Tom Beale Wrote:
"John S. Gage" wrote:

> Brian Bray wrote:
> >
> > The more I think about EMR, the more I think of a document for each
> > patient.  No database or middleware needed ;-)

Well, except for:

- physician access (as noted by John)
- administrative access
- data filtering, querying and searching
- security, encryption
- visual filtering
- multimedia
- automated processing of populations of records

If I may add, the role of database in:
- decision-support particularly self-learning tools - ANN, CBR etc. and data
mining.
- Different views for same data
- Monitoring kind of situations where same data fields are required to be
filled repeatedly for a single patient (in contrast to use of database to
access records for a group)
- Relational access from one process to another e.g. from clinical to
administrative
> You just have to ask yourself: how much do we really need to know about
> patients?  Do we need images, or just reports on images?  Can we get
> away with 90% historical data.  Mike Roizen's editorial in the NEJM
> seems to suggest that we can.

It seems to me (as a non-physician) that there are two questions here.

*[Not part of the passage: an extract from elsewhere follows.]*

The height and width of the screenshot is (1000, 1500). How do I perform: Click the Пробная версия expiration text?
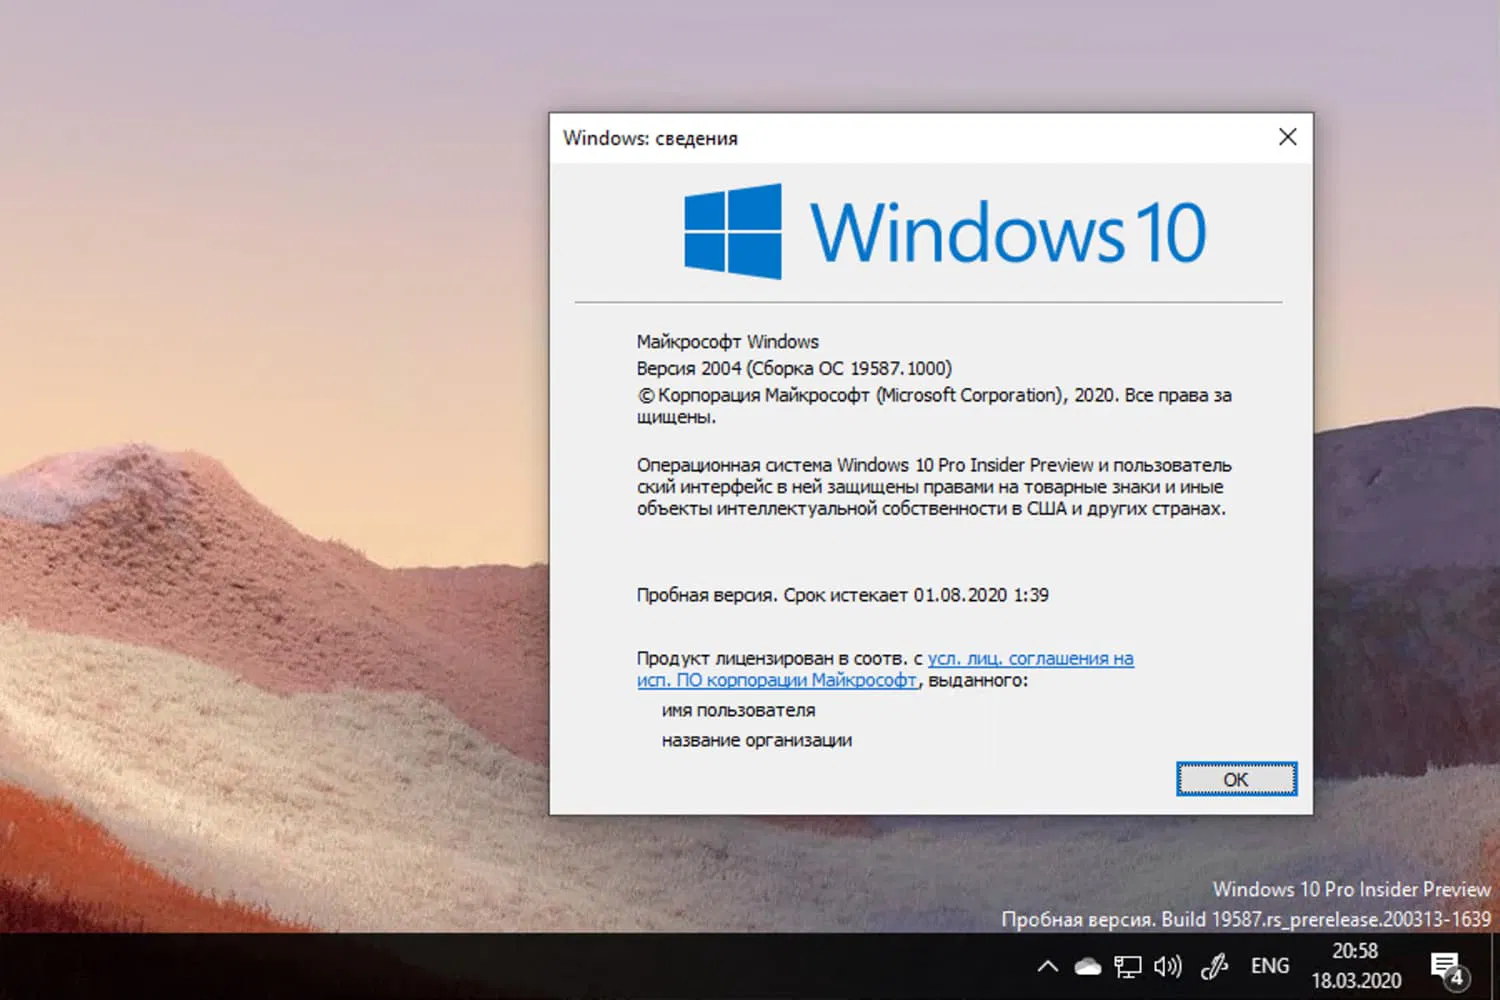pyautogui.click(x=841, y=594)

1. Are all the images (tests, scans etc) we make of patients necessary? (If
not, there needs to be a process to reduce clinical practice to its
necessary level for medical care to occur properly.)

2. If (once such a process has taken place) we have images, scans etc -
i.e. ones we deem necessary, then surely they want to be available in the
record. Why take them in the first place?

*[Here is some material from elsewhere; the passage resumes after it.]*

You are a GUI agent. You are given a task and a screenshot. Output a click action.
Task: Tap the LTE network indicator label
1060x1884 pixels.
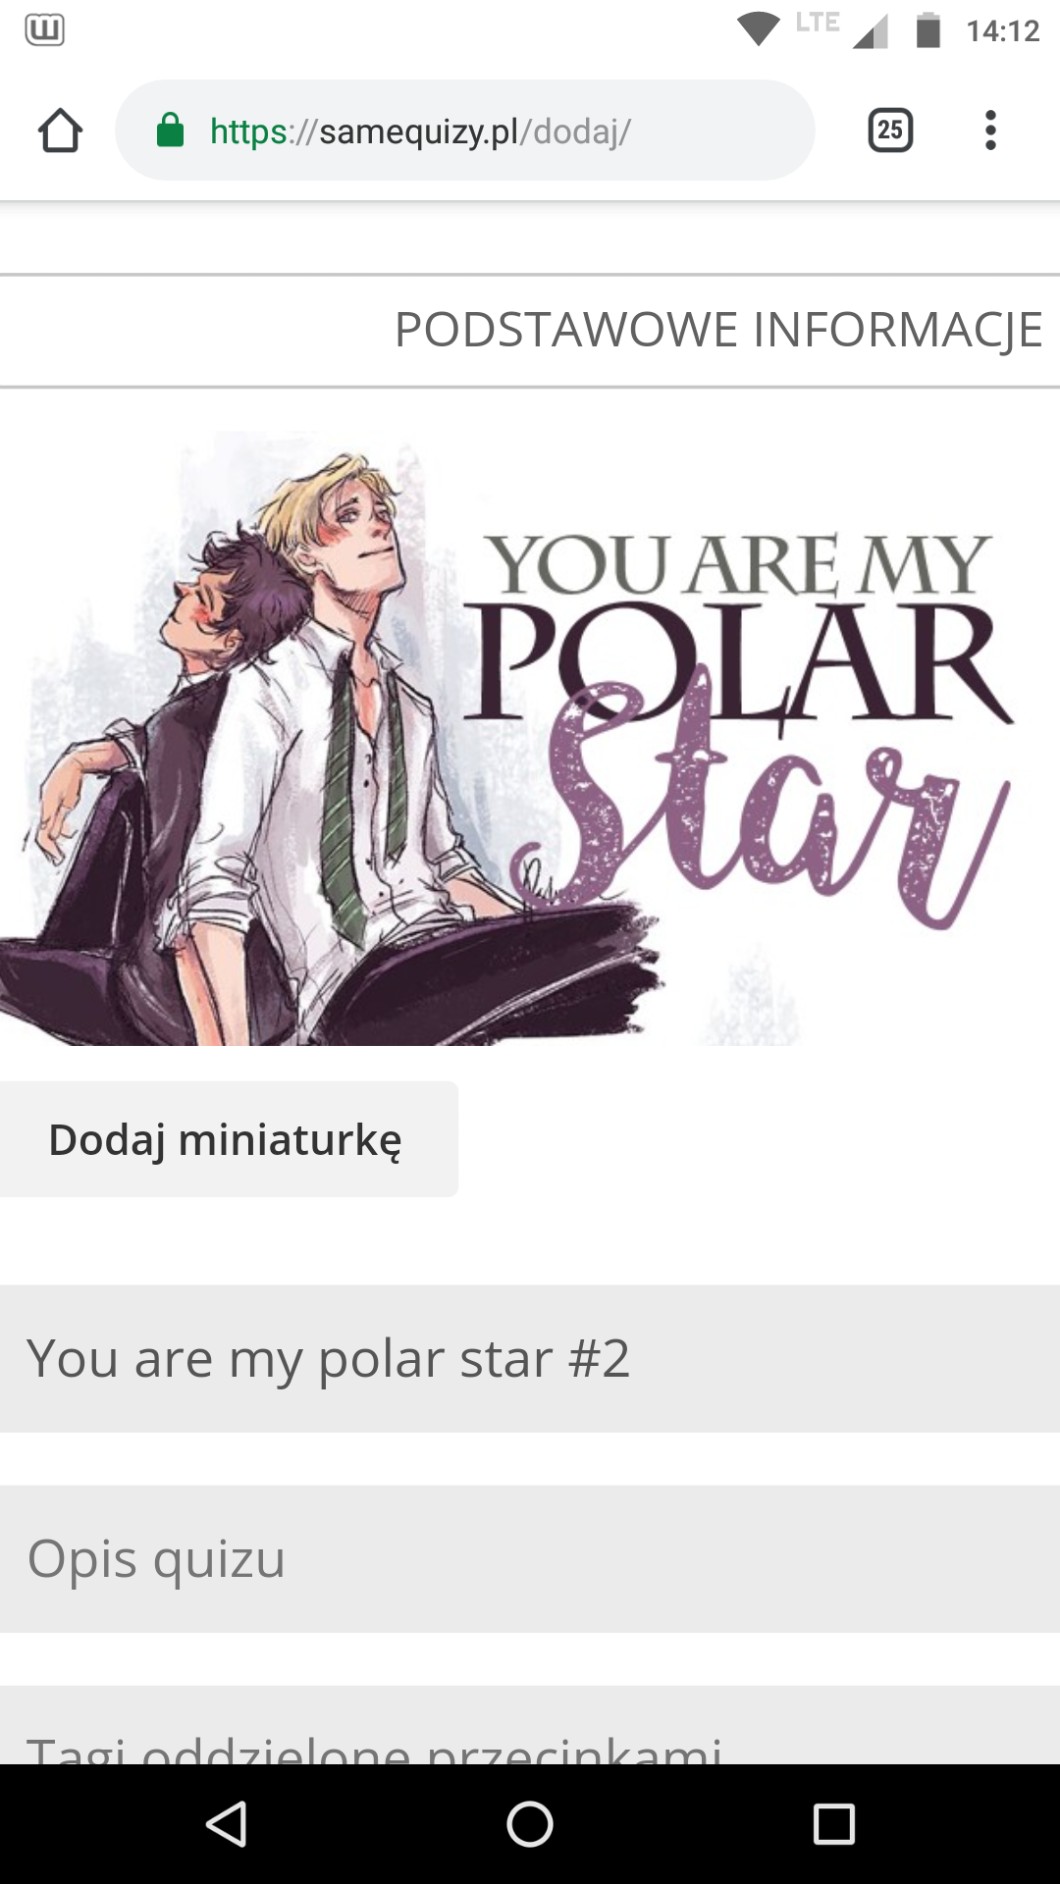click(818, 22)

How much data is right? In medicine, we constantly struggle with this basic
question. Given the ambiguity in this area, an audit committee imbued with
Spanish inquisition zeal can always point out deficiencies in most
meticulous of records. Does that mean that we should record all data for all
situations for all the patients? Clearly, not a very practical answer! It is
only the clinical context that decides what is an appropriate dataset for a
situation. By prescribing certain amount of data (or, for that matter,
clinical actions) for a clinical problem, one is making an arbitrary
decision. This implies that this much amount of data is appropriate for a
subset of patients, but certainly not all. The cut off point is decided by
the one who prescribes the data to be collected. If advances including those
in information technology make it feasible to collect and use more data then
datasets for each situation would enlarge. This does not mean that some data
which has been recorded for another situation may not have a bearing on
another clinical problem or situation. Such data may influence seemingly
unconnected problems in serendipitous ways.  Therefore, it stands to reason
that one opportunistically exploits such data in a situation even if it is
not within the prescribed dataset for it. All data recorded for a patient
has to be available for possible future use.